I am experiencing intermittent issues from a real-time application calling 'take' on topics.  Generally it works as expected.  If no data is available it does not block and the call completes in microseconds.  Same case when there is data available with the call completes in microseconds.  However occasionally a single call to 'take' completes anywhere from 2ms to over 20ms.  It happens for both cases where there is data as well as when there isn't.  Size of the data also does not matter as I see this with topic sizes from 40 bytes to 8000 bytes...  This is causing issues as the calls are done by a process executing at 60Hz (and thus each frame only has 16.67ms to complete...)
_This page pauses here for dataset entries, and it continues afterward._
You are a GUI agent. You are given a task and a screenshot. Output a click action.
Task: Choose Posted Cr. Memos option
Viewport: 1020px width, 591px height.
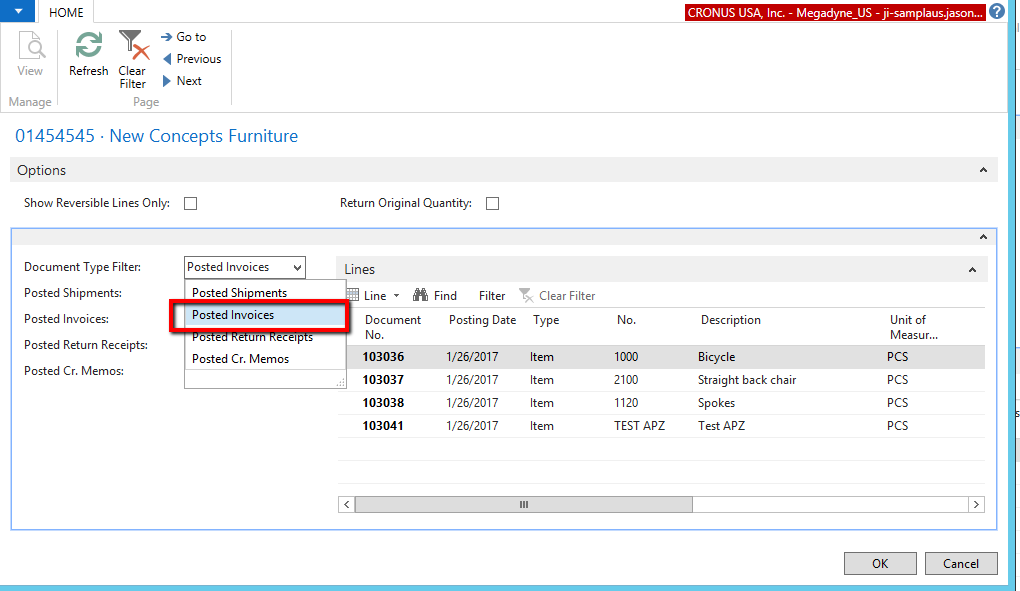240,359

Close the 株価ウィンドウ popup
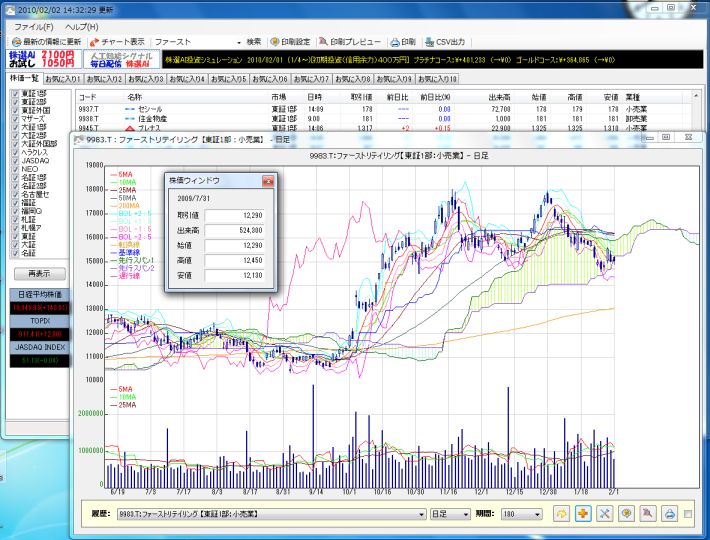click(x=268, y=181)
What conditions would cause a 'take' or 'read' to block?

 

Details on the configuration:

  • Using OpenSplice 6.7.1
  • Communication in question is only between 2 machines connected directly via 1Gb Ethernet.
  • Both machines are running federated/shared memory mode and communicate using DDSI2E.
    • I *am* running two separate DDSI2E services on each machine with a configuration provided by PrismTech as I have a need to communicate on two separate networks (with separate network cards...)
    • However, the calls causing issues with blocking is on the DDSI2E service tied to the network cards directly connected between two machines.
  • I do have durability service running on each but doesn't help if I turn off.
  • The QoS is set as Reliable, Volatile durability with Keep All History, sorted by source timestamp, and min latency set to 50ms (also tried leaving at default of 0 as well.)  I also have a lifespan of 300 seconds set on these topics.
  • The process that is blocking on the 'take' call is running Real-Time scheduling and pinned to a CPU all to itself.
    • All 'takes' are also done from a single thread
  • All OpenSplice processes are also set to Real-Time scheduling and pinned to a different CPU.
  • I have pre-allocated memory for doing the 'takes' on each topic.  Memory is also locked for both the process calling 'take' and all opensplice services.

Additional Notes:

  • The blocking seems to occur when a backlog grows on some of the topic data.  There are periods of time where the reader has to pause doing takes for a while and the history depth grows on some of the topics...  There are other times where the sender sends a large burst of samples also causing a buildup of history (since the reader is only running at 60Hz and only does so many takes per frame).  In both of these cases, this is where I see the spikes in 'take' time.
  • I have tried adjusting the config files on both ends heavily, adjusting queue sizes, adjusting bandwidth, max packet sizes, network buffers, etc all with little effect.

 

Any assistance would be greatly appreciated!

Chris

 

Share this post


Link to post
Share on other sites
erik   

Hi Chris,

 

I don't usually keep an eye on these forums, so I guess you're lucky I did this time.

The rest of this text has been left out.